_To be done_
Lay out the rows as a Markdown table with columns Nr and Value, one row per line and blank lines left out, covering only the part that opens with the line containing "Given: Click the 'Condition: New' line" and closes with the line containing "Looking at the screenshot, I should [x=75, y=113].". Leave the pictures out of the answer.

_Stored data_
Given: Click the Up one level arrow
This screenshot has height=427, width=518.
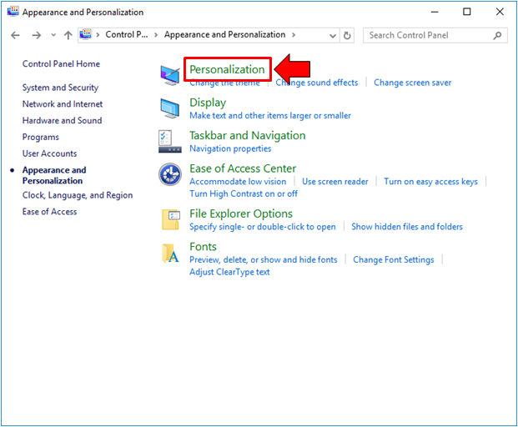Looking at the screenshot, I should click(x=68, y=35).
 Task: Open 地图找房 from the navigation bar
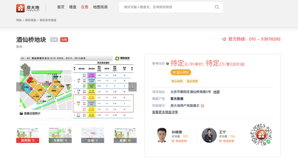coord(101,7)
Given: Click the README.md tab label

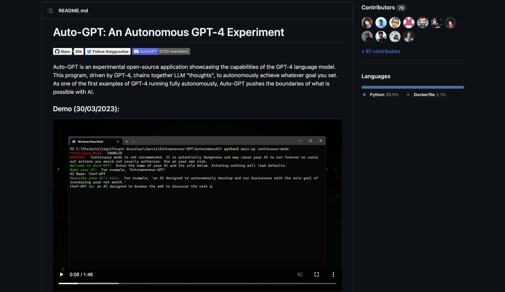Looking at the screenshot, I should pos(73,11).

* * *

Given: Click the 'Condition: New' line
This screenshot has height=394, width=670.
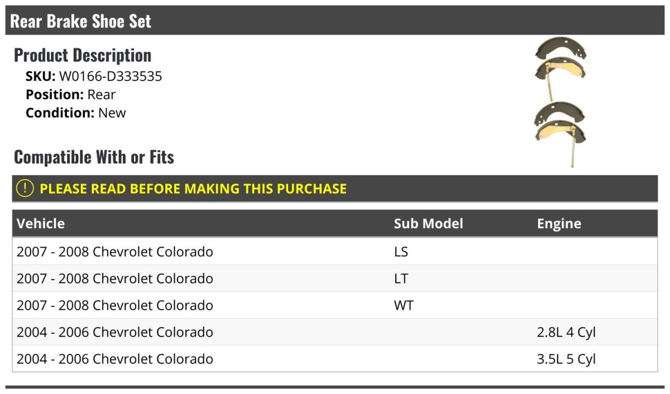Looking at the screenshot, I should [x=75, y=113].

_Solution to this exercise_
| Nr | Value |
|---|---|
| 1 | Given: Click the 'Condition: New' line |
| 2 | This screenshot has height=394, width=670. |
| 3 | Looking at the screenshot, I should [x=75, y=113]. |